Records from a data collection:
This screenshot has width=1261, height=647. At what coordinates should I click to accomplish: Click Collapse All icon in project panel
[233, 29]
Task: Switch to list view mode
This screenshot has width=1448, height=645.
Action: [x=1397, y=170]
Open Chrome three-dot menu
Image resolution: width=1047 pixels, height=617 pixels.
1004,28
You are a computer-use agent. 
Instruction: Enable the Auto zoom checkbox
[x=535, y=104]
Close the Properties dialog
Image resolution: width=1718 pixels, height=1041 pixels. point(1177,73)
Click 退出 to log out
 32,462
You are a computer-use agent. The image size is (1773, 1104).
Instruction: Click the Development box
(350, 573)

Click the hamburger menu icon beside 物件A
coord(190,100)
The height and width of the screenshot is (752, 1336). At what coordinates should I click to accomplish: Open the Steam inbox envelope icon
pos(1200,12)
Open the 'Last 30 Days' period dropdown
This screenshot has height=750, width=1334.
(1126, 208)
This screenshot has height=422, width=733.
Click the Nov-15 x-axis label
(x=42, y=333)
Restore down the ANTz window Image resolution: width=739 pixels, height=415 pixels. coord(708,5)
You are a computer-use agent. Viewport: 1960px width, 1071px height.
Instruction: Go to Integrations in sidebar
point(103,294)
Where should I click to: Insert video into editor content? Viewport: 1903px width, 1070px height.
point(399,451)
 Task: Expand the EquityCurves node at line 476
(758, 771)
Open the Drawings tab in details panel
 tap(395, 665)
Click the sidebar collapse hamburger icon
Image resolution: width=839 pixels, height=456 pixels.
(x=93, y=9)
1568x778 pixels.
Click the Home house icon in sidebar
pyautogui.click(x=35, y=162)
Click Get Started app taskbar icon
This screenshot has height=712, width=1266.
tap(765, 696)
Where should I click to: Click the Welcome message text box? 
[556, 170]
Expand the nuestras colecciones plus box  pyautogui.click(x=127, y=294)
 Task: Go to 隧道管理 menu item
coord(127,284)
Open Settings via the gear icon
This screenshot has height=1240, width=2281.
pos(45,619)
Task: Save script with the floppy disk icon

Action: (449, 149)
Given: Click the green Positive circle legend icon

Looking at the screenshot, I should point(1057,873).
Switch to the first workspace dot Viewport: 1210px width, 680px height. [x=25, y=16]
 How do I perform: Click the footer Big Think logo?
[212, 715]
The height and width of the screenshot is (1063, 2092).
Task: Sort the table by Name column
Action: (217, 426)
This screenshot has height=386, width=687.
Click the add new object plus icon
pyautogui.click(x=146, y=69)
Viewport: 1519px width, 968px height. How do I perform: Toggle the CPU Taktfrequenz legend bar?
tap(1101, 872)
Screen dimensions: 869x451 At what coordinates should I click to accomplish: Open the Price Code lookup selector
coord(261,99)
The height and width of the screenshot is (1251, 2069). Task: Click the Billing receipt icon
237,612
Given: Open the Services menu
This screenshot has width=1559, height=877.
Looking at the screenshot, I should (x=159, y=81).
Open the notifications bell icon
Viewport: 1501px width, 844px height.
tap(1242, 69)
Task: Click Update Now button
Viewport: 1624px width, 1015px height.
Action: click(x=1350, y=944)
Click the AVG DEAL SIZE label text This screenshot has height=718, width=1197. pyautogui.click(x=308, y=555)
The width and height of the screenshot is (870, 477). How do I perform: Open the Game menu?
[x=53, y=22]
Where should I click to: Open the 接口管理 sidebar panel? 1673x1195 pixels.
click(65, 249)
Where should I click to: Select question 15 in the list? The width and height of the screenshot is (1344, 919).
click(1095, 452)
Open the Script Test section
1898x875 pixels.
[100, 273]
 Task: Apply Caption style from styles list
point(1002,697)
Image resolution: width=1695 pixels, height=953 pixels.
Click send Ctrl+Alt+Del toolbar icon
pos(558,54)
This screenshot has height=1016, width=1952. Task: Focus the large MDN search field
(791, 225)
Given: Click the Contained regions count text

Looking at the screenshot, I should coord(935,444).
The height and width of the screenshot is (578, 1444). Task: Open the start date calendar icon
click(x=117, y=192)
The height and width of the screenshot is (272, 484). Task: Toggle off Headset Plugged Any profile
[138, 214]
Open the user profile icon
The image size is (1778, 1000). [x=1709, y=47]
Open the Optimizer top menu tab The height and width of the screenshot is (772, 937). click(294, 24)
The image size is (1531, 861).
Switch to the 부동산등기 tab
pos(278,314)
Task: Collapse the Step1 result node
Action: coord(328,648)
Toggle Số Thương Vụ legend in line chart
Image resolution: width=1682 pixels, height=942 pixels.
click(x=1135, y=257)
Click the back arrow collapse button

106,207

[Goal of the exercise] Could you type out every entry again exactly as it stands?

[Output]
This screenshot has width=1261, height=647. At what coordinates should I click to accomplish: Click Collapse All icon in project panel
[233, 29]
Task: Switch to list view mode
This screenshot has width=1448, height=645.
Action: [x=1397, y=170]
Open Chrome three-dot menu
Image resolution: width=1047 pixels, height=617 pixels.
1004,28
You are a computer-use agent. 
Instruction: Enable the Auto zoom checkbox
[x=535, y=104]
Close the Properties dialog
Image resolution: width=1718 pixels, height=1041 pixels. point(1177,73)
Click 退出 to log out
 32,462
You are a computer-use agent. The image size is (1773, 1104).
Instruction: Click the Development box
(350, 573)

Click the hamburger menu icon beside 物件A
coord(190,100)
The height and width of the screenshot is (752, 1336). At what coordinates should I click to accomplish: Open the Steam inbox envelope icon
pos(1200,12)
Open the 'Last 30 Days' period dropdown
This screenshot has height=750, width=1334.
(1126, 208)
This screenshot has height=422, width=733.
Click the Nov-15 x-axis label
(x=42, y=333)
Restore down the ANTz window Image resolution: width=739 pixels, height=415 pixels. coord(708,5)
You are a computer-use agent. Viewport: 1960px width, 1071px height.
Instruction: Go to Integrations in sidebar
point(103,294)
Where should I click to: Insert video into editor content? Viewport: 1903px width, 1070px height.
point(399,451)
 Task: Expand the EquityCurves node at line 476
(758, 771)
Open the Drawings tab in details panel
 tap(395, 665)
Click the sidebar collapse hamburger icon
Image resolution: width=839 pixels, height=456 pixels.
(x=93, y=9)
1568x778 pixels.
Click the Home house icon in sidebar
pyautogui.click(x=35, y=162)
Click Get Started app taskbar icon
This screenshot has height=712, width=1266.
tap(765, 696)
Where should I click to: Click the Welcome message text box? 
[556, 170]
Expand the nuestras colecciones plus box  pyautogui.click(x=127, y=294)
 Task: Go to 隧道管理 menu item
coord(127,284)
Open Settings via the gear icon
This screenshot has height=1240, width=2281.
pos(45,619)
Task: Save script with the floppy disk icon

Action: (449, 149)
Given: Click the green Positive circle legend icon

Looking at the screenshot, I should point(1057,873).
Switch to the first workspace dot Viewport: 1210px width, 680px height. [x=25, y=16]
 How do I perform: Click the footer Big Think logo?
[212, 715]
The height and width of the screenshot is (1063, 2092).
Task: Sort the table by Name column
Action: (217, 426)
This screenshot has height=386, width=687.
Click the add new object plus icon
pyautogui.click(x=146, y=69)
Viewport: 1519px width, 968px height. How do I perform: Toggle the CPU Taktfrequenz legend bar?
tap(1101, 872)
Screen dimensions: 869x451 At what coordinates should I click to accomplish: Open the Price Code lookup selector
coord(261,99)
The height and width of the screenshot is (1251, 2069). Task: Click the Billing receipt icon
237,612
Given: Open the Services menu
This screenshot has width=1559, height=877.
Looking at the screenshot, I should (x=159, y=81).
Open the notifications bell icon
Viewport: 1501px width, 844px height.
tap(1242, 69)
Task: Click Update Now button
Viewport: 1624px width, 1015px height.
Action: click(x=1350, y=944)
Click the AVG DEAL SIZE label text This screenshot has height=718, width=1197. pyautogui.click(x=308, y=555)
The width and height of the screenshot is (870, 477). How do I perform: Open the Game menu?
[x=53, y=22]
Where should I click to: Open the 接口管理 sidebar panel? 1673x1195 pixels.
click(65, 249)
Where should I click to: Select question 15 in the list? The width and height of the screenshot is (1344, 919).
click(1095, 452)
Open the Script Test section
1898x875 pixels.
[100, 273]
 Task: Apply Caption style from styles list
point(1002,697)
Image resolution: width=1695 pixels, height=953 pixels.
Click send Ctrl+Alt+Del toolbar icon
pos(558,54)
This screenshot has height=1016, width=1952. Task: Focus the large MDN search field
(791, 225)
Given: Click the Contained regions count text

Looking at the screenshot, I should coord(935,444).
The height and width of the screenshot is (578, 1444). Task: Open the start date calendar icon
click(x=117, y=192)
The height and width of the screenshot is (272, 484). Task: Toggle off Headset Plugged Any profile
[138, 214]
Open the user profile icon
The image size is (1778, 1000). [x=1709, y=47]
Open the Optimizer top menu tab The height and width of the screenshot is (772, 937). click(294, 24)
The image size is (1531, 861).
Switch to the 부동산등기 tab
pos(278,314)
Task: Collapse the Step1 result node
Action: coord(328,648)
Toggle Số Thương Vụ legend in line chart
Image resolution: width=1682 pixels, height=942 pixels.
click(x=1135, y=257)
Click the back arrow collapse button

106,207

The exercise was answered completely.